Eyes peer at us from the upper right. The entire work is bifurcated by a green line. Before and after? Mixed feelings? We live in a time where we’re ambivalent about authenticity again. How much should we post on Facebook? Should we delete it? Can we delete it? Whether we do or not, there’s golden skies and pink trees who don’t have our human problems.

Gagosian, ‘Carsten Höller:Reason’

Ah, Gagosian. Come for the frigid air conditioning, stay for the monumental whimsical sculpture/machine/mobile where colorful mushrooms as tall as an NBA player whirl through the air. Again, dots, this time on the caps of the mushrooms; Yayoi Kusama’s influence seems to be everywhere. Leave the gallery and your glasses will fog over in the August fug; consider going back in, to appreciate the art further, and to appreciate the air conditioning even further than that.


Cheim & Read, ‘The Horizontal’

Some galleries are simply not prepared for a collector like me. The gallery assistants looked bewildered when I asked for a chair or a stool to sit with one of the works in this show for awhile. I was compelled enough by this painting, ‘Soñe que revelabas (Missouri)’ that I sat on the concrete floor in front of it for a full thirty minutes, even though the air conditioning wasn’t as good as Gagosian’s.
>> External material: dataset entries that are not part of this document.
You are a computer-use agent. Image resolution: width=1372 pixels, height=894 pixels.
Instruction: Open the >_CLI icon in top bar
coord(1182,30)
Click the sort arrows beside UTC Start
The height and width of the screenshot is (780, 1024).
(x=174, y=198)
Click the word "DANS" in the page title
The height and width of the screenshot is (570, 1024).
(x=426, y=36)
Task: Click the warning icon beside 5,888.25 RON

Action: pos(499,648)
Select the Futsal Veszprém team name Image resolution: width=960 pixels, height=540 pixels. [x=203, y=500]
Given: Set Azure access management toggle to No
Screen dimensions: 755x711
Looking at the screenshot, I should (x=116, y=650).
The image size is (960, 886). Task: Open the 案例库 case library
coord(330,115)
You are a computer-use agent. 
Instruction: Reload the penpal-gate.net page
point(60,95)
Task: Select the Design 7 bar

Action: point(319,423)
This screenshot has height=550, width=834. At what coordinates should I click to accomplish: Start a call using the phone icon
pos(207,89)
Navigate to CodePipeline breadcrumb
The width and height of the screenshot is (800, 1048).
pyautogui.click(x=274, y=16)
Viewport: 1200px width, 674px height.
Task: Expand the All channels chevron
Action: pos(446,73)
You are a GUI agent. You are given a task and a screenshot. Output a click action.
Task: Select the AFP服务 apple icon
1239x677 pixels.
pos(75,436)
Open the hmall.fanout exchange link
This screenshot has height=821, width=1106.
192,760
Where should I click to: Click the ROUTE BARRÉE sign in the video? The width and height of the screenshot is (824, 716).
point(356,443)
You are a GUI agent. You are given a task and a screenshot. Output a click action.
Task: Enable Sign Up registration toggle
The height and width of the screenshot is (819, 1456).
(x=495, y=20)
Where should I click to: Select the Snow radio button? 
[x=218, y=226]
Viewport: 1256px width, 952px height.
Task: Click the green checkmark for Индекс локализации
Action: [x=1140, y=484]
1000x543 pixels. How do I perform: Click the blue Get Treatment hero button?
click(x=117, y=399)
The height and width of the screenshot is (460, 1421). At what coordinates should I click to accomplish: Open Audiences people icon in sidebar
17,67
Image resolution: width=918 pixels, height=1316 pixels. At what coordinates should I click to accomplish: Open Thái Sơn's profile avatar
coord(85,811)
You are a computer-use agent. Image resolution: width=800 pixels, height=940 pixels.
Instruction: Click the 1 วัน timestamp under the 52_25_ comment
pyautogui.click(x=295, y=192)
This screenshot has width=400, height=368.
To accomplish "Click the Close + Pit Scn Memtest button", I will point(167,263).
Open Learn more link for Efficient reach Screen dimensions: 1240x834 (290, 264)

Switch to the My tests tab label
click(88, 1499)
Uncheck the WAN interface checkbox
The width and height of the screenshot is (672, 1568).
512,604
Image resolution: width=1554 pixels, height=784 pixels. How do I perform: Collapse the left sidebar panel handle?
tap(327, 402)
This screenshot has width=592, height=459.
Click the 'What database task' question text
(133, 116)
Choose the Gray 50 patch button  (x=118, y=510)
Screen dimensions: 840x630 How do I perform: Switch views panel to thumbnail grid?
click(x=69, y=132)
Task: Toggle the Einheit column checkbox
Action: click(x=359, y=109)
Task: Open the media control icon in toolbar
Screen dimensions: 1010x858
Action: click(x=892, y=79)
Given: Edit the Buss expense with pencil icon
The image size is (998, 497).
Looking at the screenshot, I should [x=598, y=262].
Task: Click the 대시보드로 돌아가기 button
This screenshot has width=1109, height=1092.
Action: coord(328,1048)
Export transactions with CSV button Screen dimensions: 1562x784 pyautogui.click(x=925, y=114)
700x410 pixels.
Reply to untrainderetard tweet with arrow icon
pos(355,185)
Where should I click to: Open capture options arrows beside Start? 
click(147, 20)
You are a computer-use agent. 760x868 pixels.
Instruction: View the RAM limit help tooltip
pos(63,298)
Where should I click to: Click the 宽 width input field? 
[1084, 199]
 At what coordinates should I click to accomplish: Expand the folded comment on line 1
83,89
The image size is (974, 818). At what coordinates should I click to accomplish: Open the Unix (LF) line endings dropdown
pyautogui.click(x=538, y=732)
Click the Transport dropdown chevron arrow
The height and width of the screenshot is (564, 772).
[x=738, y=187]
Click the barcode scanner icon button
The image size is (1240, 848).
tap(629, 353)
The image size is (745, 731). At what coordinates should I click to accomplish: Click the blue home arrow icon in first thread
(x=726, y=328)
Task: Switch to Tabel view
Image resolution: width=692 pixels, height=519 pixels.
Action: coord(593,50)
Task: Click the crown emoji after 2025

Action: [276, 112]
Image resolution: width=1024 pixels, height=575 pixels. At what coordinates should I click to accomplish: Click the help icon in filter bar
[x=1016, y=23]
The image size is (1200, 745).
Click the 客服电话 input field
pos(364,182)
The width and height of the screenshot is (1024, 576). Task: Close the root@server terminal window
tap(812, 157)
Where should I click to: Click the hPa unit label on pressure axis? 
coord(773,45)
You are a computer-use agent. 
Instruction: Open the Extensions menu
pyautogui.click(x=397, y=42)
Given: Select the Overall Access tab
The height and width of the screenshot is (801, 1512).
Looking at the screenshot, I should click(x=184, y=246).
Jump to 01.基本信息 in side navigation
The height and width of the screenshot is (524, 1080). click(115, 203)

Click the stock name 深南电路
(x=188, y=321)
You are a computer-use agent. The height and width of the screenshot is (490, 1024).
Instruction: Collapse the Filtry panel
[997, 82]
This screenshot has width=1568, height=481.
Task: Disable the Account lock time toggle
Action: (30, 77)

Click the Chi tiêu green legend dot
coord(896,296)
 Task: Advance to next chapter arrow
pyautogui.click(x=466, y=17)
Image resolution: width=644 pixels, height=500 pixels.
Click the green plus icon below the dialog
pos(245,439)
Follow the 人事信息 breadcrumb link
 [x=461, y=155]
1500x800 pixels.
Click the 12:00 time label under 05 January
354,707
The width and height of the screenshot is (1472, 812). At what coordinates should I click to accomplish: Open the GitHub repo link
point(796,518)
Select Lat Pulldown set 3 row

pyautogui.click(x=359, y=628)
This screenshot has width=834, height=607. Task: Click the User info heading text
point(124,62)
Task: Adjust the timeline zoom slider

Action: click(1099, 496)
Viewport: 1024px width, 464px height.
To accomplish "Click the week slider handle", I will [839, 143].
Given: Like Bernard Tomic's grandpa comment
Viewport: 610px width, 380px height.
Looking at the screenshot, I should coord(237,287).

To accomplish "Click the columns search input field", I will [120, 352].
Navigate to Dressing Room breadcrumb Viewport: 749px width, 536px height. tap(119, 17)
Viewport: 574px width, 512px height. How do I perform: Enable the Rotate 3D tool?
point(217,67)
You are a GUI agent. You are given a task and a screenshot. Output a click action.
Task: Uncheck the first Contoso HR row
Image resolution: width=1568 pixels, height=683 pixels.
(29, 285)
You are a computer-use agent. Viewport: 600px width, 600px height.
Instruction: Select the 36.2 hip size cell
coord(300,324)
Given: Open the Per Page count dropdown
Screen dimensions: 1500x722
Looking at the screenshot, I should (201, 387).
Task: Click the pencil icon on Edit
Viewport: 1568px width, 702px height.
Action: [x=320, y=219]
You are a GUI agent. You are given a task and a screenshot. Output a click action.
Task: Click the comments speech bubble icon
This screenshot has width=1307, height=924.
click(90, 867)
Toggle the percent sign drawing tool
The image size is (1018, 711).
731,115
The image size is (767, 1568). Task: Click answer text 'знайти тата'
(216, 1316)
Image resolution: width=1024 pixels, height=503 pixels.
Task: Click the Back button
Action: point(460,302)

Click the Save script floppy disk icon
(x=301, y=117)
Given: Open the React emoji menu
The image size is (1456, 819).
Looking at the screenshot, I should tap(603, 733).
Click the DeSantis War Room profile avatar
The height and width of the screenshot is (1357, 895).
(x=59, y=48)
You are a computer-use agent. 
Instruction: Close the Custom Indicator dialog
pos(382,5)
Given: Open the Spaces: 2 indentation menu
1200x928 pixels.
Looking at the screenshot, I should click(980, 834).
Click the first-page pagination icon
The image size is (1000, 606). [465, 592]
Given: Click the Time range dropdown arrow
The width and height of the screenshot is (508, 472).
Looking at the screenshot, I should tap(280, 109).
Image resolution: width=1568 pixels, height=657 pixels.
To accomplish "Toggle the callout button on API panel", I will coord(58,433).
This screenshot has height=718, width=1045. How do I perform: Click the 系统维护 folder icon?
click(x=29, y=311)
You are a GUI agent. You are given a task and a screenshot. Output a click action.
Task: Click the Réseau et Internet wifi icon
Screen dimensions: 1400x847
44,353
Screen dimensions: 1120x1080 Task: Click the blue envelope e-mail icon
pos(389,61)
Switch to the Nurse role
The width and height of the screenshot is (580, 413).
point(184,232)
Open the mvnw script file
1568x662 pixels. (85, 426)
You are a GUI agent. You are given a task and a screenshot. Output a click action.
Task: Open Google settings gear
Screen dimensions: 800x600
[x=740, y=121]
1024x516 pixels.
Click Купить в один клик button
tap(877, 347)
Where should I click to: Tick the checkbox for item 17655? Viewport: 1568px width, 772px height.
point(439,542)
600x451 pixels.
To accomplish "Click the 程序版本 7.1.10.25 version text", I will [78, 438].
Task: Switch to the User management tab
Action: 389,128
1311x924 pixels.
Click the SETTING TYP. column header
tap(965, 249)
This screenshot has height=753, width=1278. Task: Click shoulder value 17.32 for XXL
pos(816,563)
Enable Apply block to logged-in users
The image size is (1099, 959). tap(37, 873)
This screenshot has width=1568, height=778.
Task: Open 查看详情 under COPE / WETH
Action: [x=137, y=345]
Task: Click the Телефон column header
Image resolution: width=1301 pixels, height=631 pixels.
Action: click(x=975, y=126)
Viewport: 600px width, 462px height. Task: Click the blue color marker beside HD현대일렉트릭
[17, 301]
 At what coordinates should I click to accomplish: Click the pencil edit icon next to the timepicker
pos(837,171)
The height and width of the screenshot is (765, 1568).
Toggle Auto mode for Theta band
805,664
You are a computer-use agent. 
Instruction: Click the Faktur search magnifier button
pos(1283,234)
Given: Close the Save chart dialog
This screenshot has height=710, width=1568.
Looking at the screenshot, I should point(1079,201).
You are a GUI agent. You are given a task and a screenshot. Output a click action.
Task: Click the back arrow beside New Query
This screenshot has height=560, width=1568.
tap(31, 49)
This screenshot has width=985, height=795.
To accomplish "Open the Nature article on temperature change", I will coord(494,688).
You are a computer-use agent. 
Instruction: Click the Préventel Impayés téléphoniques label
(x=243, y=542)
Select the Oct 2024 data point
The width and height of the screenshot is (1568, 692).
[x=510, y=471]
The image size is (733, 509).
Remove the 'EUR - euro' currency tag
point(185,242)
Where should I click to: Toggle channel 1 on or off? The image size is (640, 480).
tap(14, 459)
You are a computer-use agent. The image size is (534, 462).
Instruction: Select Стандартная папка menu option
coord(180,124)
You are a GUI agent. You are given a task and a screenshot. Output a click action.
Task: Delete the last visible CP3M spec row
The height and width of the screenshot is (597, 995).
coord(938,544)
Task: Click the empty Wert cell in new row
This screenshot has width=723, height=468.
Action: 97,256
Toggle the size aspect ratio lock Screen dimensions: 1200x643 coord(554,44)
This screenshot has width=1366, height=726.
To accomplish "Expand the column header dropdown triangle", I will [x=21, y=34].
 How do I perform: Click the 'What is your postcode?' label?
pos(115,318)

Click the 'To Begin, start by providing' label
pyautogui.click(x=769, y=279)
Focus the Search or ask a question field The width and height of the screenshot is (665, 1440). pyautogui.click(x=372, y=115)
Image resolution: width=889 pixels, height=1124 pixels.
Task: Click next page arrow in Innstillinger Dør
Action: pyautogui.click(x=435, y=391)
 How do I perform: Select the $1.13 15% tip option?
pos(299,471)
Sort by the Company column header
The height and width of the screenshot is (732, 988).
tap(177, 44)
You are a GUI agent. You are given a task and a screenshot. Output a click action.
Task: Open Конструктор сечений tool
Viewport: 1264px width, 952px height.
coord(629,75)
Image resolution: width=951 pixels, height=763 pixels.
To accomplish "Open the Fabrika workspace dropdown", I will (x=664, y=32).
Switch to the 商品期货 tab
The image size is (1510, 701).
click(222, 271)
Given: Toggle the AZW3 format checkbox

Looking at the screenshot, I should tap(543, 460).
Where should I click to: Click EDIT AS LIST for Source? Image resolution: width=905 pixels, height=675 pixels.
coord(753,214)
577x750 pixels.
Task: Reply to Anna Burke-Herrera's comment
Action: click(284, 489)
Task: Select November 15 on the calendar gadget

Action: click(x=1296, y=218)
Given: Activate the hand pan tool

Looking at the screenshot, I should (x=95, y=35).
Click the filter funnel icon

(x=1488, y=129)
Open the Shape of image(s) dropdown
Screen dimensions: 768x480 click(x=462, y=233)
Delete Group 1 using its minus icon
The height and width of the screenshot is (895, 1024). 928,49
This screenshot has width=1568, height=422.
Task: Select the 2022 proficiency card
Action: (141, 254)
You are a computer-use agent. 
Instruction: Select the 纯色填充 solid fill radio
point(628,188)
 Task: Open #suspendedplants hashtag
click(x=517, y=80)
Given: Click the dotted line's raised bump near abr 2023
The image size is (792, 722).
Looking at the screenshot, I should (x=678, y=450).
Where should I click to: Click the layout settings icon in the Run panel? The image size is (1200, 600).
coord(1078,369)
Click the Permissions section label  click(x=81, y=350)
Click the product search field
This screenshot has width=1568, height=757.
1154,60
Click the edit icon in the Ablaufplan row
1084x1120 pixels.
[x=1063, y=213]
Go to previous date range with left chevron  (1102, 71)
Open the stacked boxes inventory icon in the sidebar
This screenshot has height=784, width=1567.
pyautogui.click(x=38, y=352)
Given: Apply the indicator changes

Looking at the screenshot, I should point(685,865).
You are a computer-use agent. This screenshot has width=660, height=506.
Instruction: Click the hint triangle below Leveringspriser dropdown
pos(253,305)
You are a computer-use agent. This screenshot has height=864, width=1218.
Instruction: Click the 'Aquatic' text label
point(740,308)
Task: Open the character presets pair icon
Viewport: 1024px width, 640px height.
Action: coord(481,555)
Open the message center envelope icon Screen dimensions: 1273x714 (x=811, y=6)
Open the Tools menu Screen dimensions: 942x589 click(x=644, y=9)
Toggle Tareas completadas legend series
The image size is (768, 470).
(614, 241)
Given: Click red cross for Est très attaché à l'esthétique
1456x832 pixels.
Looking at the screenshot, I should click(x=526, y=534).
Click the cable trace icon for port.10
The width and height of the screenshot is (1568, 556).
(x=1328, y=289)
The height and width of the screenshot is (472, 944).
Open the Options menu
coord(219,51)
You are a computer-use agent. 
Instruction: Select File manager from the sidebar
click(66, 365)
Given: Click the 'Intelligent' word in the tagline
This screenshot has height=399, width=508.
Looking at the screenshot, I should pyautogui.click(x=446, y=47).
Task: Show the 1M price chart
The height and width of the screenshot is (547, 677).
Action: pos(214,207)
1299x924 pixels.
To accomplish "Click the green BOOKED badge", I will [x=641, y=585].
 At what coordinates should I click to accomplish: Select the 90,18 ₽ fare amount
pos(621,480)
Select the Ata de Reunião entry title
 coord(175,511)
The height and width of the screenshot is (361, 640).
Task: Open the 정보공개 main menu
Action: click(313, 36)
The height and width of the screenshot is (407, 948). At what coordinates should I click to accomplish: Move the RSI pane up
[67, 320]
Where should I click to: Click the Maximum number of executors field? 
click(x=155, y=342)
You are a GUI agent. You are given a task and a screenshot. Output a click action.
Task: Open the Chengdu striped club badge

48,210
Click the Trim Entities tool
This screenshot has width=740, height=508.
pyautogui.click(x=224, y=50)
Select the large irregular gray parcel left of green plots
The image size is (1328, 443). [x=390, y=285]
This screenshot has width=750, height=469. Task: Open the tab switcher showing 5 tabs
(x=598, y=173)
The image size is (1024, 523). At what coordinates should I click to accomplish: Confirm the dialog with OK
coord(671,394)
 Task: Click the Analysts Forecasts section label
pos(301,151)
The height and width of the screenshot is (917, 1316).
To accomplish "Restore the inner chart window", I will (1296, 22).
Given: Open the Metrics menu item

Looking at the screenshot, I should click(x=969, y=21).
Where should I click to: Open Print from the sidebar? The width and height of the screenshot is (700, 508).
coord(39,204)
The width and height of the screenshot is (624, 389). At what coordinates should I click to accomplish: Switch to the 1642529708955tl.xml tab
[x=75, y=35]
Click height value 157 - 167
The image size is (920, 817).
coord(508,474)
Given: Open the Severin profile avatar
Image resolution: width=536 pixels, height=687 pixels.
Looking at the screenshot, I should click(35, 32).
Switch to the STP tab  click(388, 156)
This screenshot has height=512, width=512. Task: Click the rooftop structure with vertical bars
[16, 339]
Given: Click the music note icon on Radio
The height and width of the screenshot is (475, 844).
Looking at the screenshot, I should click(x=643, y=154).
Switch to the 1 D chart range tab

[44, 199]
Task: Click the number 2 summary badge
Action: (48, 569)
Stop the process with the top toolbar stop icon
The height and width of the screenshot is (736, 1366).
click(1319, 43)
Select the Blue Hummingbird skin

Soñe que revelabas, Juan Uslé

Soñe que revelabas(Missouri), Juan Uslé

Cheim & Read bills the show as “a group exhibition exploring the poetics of the horizon in abstract art.” All the paintings have a horizon in them somewhere; Uslé’s painting gives us a few; crisp colored bars two thirds up; then a stripe of tape, not pulled away and swabbed with paint, as if the tape was intended to make a firm line, but was then forgotten. To me the most interesting part of this piece is the upper third. I love works that make me wonder how they are made. The art description lists ‘dispersion’ as one of the techniques, which makes me think the vertical bars at the top are actually a result of folding and soaking the canvas in dye or ink, a kind of tie-dye with a martial, standing-at-attention, all-alike feel with its deep green and black tones. This is a massive work, 108 by 80 inches; at nine feet tall, most of us don’t have a wall in our home that we could even hang this work on.

Debuck Gallery, ‘Colored Light’

'My India,' Martin Kline

‘My India,’ Martin Kline. Encaustic on wood panel.

My favorite of all the shows I saw in New York. I was drawn there by a photo of Martin Kline’s ‘My India.’ It did not disappoint. Kline’s painting has so many of the elements I look for in an abstract work – rigor and technique; this is not a painting that anyone could say ‘my kid could have done that!” It looks different at different scales; it’s a very different painting up close than it is far away.

'My India,' Martin Kline, detail

‘My India,’ detail

If you wonder how this was done, this painting uses a technique called encaustic. Encaustic mixes pigments with beeswax, and then heat is applied to create mixing and texture. So in the detail above, Kline is not specifically making the top of a ridge red, and another blue; he’s starting a reaction of materials and heat and seeing what develops. (To see an encaustic artist at work and see how these are made, see this short video).

Like Soñe que revelabas, this is a large work, though not quite as large; it’s about seven feet by four feet. It rewards a long look; you can keep looking at this painting for a long time (and I did, with a chair supplied by a helpful gallery assistant) and still be seeing something new every few minutes. Certainly not a restful painting; in fact, the eye almost refuses to settle and relax on a region of it; the combination of texture and vivid, ecstatic color keep moving your eye along, skipping, gliding.